Teks Bacaan =

-------

Jumat, 07 Februari 2020

Kang Komar: Baitullah


Baitullah
Oleh: Komaruddin Hidayat

SETIAP ke Mekkah untuk melakukan umrah, selalu muncul kekaguman dan pertanyaan kritis sekaligus, mengapa Masjidilharam itu tak pernah sepi dari umat Islam yang berkunjung untuk bertawaf mengitari Ka'bah. Bahkan jumlahnya semakin bertambah seiring dengan pertambahan jumlah umat Islam di dunia.

Jika meminjam bahasa bisnis, untuk mendapatkan visa kunjungan ke Mekkah justru ada pembatasan, jauh berbeda dari objek wisata lain yang selalu dipromosikan untuk menjaring pengunjung.

Tanpa menggunakan analisis dan pemahaman spiritual (metafisik), kita sulit dan pasti keliru melihat banyaknya orang ke Mekkah untuk bertawaf dan salat di Masjidilharam. Spiritualitas itu harus bersumber dari Sang Pencipta alam semesta.

Tapi untuk mengenal Tuhan yang absolut, nalar kita tidak akan sanggup. Terlalu gaib Tuhan itu untuk dikenal manusia. Maka diperlukan perantara (wasilah) untuk mengenal Tuhan, yaitu rasul (utusan) yang tepercaya (al-amin).

Rasul terakhir dan pemungkas serta penyempurna seluruh nabi dan rasul Tuhan itu bernama Muhammad yang memiliki sifat shiddiq, yang mampu membedakan dengan jelas dan tegas antara yang benar dan salah; amanah, yang setia dan memegang teguh atas tugas yang diemban; tabligh, yang senantiasa menyampaikan apa yang diamanatkan untuk disampaikan; fathanah, pribadi yang cerdas, cepat belajar.

Jadi, untuk mengenal agama, sumber dan pemandunya adalah pribadi dan ajaran Muhammad Rasulullah. Makanya dalam Islam, nama Muhammad selalu berkaitan dan dikaitkan dengan Allah, seperti dalam kalimat syahadat.

Dalam salat dan doa pun selalu disenandungkan salawat kepada Muhammad. Dengan kata lain, untuk mengenal dan mendekati Allah kita memerlukan pemandu dan wasilah, yaitu Muhammad, yang tanpa melaluinya kita tidak bisa mengenal siapa Tuhan.

-------

Blok Data =
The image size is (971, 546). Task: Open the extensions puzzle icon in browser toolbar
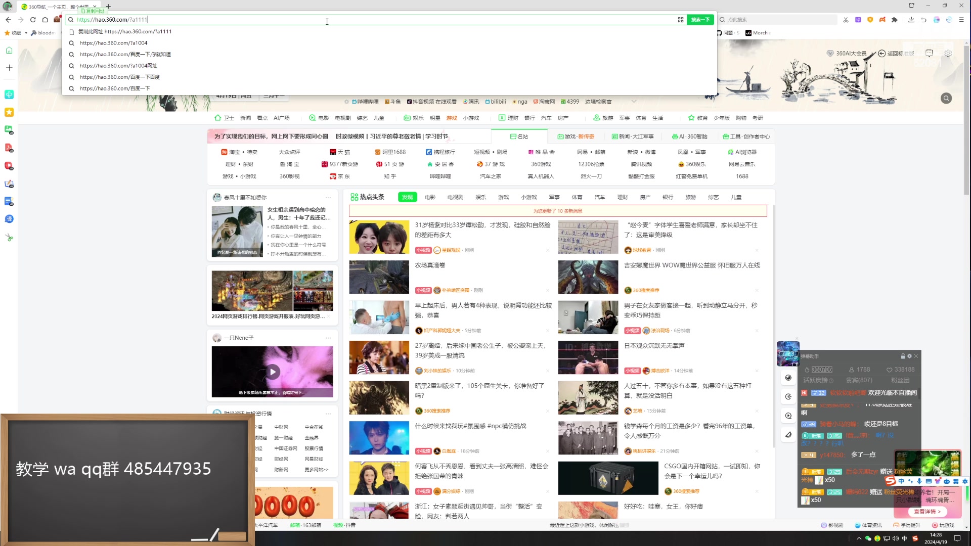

-------

Petunjuk Tugas = Salin tanpa perubahan bagian teks tentang Baitullah, mulai dari "Jumat, 07 Februari" dan berakhir pada "Pencipta alam semesta.".

Pembahasan Jawaban =
Jumat, 07 Februari 2020

Kang Komar: Baitullah


Baitullah
Oleh: Komaruddin Hidayat

SETIAP ke Mekkah untuk melakukan umrah, selalu muncul kekaguman dan pertanyaan kritis sekaligus, mengapa Masjidilharam itu tak pernah sepi dari umat Islam yang berkunjung untuk bertawaf mengitari Ka'bah. Bahkan jumlahnya semakin bertambah seiring dengan pertambahan jumlah umat Islam di dunia.

Jika meminjam bahasa bisnis, untuk mendapatkan visa kunjungan ke Mekkah justru ada pembatasan, jauh berbeda dari objek wisata lain yang selalu dipromosikan untuk menjaring pengunjung.

Tanpa menggunakan analisis dan pemahaman spiritual (metafisik), kita sulit dan pasti keliru melihat banyaknya orang ke Mekkah untuk bertawaf dan salat di Masjidilharam. Spiritualitas itu harus bersumber dari Sang Pencipta alam semesta.